AdaGenes is both usable as a Python package or directly from the command line. 
You can install AdaGenes in Python directly via PyPI:

```bash
pip install adagenes
```

## Getting started

### Reading files
Start by reading in a data file in one of the supported file formats in a biomarker frame with 
the ```read_file()``` function. adagenes automatically identifies the file type and inititates the corresponding file reader. 
You may also manually inititate a file reader and call its ```read_file()``` function:

```python
import adagenes as ag

bframe = ag.read_file("data/somaticMutations.vcf")

# Print biomarker identifiers
print(bframe.get_ids())

# Print loaded variant data completely
print(bframe.data)
```

Instead of loading a variant file, you may also create a biomarker frame manually at genomic or protein level:
```python
import adagenes as ag

# create biomarker frame based on variants at genomic level
bframe = ag.BiomarkerFrame(data=["chr7:g.140753336A>T"])
```

If the variant data has been parsed correctly, the data of the biomarker frame should be a nested JSON dictionary:
```
{
'chr7:140753336A>T': {'variant_data': {'CHROM': '7', 'POS': '140753336', 'ID': '.', 'REF': 'A', 'ALT': 'T', 'QUAL': '100', ... },
'chr1:2556664C>.': {'variant_data': {'CHROM': '1', 'POS': '2556664', 'ID': '.', ... } }
}
```

### Liftover

Convert the genomic positions of variants between genome assemblies with the liftover function (GRCh37 / GRCh38 / T2T-CHM13):

For large variant files, you can use the AdaGenes `process_file()` function for stream-based processing:
```python
import adagenes as ag

infile = "somaticMutations.vcf"
outfile = "somaticMutations.t2t.vcf"

client = ag.LiftoverClient(genome_version="hg19", target_genome="t2t")
ag.process_file(infile, outfile, client)
```

For small to medium sized variant files, you can load and edit the variant data as a biomarker frame: 
```python
import adagenes as ag

# Load a biomarker frame by defining the genome version (hg19/hg38/t2t)
infile = "somaticMutations.vcf"
bframe = ag.read_file(infile, genome_version="hg38")

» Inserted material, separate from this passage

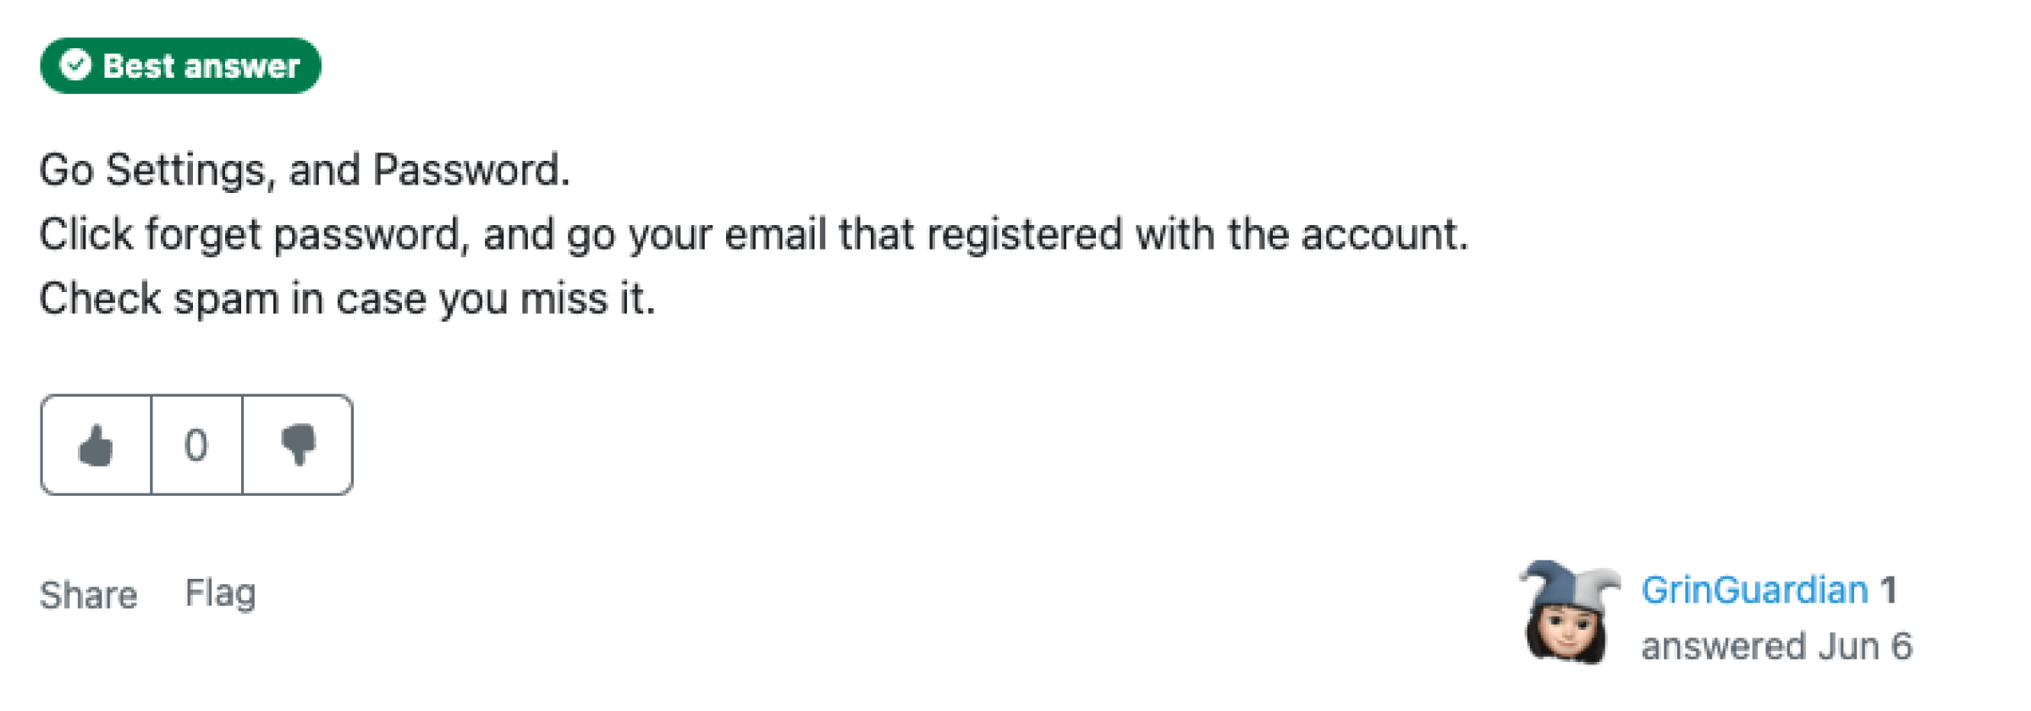Open GrinGuardian's jester hat avatar
The image size is (2031, 711).
1568,613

# Liftover to another genome assemly
bframe_t2t = ag.liftover(bframe, target_genome="t2t")

# Write the new biomarker frame in T2T to a file
ag.write_file("somaticMutations.t2t.vcf", bframe_t2t)
```

### Filter mutations





### Annotate variants

Use Onkopus to annotate variants from the command line, e.g. 
```python
import adagenes as ag
import onkopus as op

bframe = ag.read_file("somaticMutations.vcf", genome_version="hg38")

bframe.data = op.PathogenicityClient(genome_version="hg38").process_data(bframe.data)

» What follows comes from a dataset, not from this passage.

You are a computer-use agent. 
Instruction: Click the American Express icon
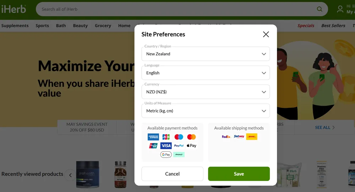[x=153, y=137]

ag.write_file(bframe, "somaticMutations.annotated.vcf")
```

For further details on how to annotate variants, check out the [Onkopus][1] documentation. 

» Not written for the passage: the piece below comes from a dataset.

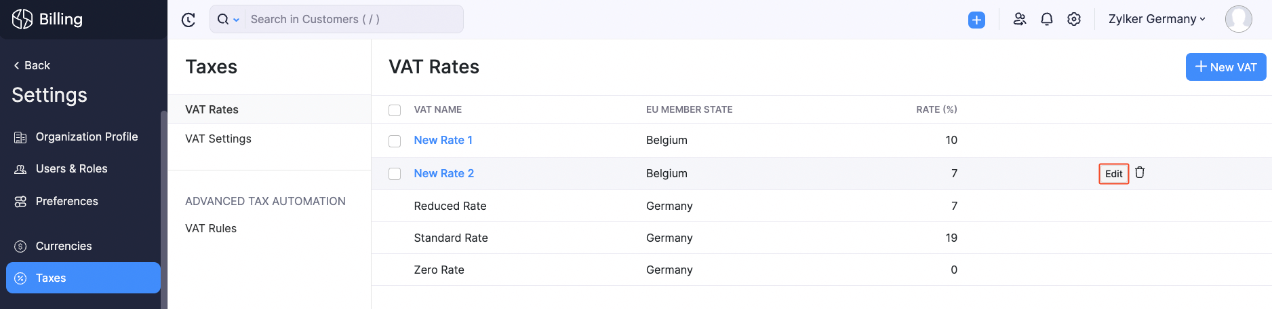This screenshot has width=1272, height=309.
Task: Click the sidebar vertical scrollbar
Action: pos(163,204)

[1]: https://gitlab.gwdg.de/MedBioinf/mtb/onkopus/onkopus            "Onkopus"

### Variant notations and normalization




### Visualization



### Annotate variants

You can easily annotate variant data by combining an AdaGenes biomarker frame with the Onkopus annotation framework:
```python
pip install onkopus
```

Annotate the variant data of a biomarker frame by calling an Onkopus client directly on the bframe.data:

```python3
import adageness as av
import onkopus as op

genome_version="hg38"
bframe = av.read_file("somaticMutations.vcf", genome_version="hg38")

# Annotate with all Onkopus modules
bframe.data = op.annotate(bframe.data)

# Annotate with specific modules
bframe.data = op.AlphaMissenseClient(genome_version=genome_version).process_data(bframe.data)
bframe.data = op.GENCODEClient(genome_version=genome_version).process_data(bframe.data)

av.write_file("somaticMutations.annotated.avf",bframe)
```


### Saving data

Write a biomarker frame to a file with ```write_file()``` in one of the supported file formats (.vcf,.maf,.csv):

```python
import adagenes as ag

ag.write_file("/data/somaticMutations.annotated.maf", bframe, file_type="csv")
```

## Dependencies

- scikit-learn
- pandas
- matplotlib
- plotly
- pyliftover
- blosum
- openpyxl
- requests

## License

GPLv3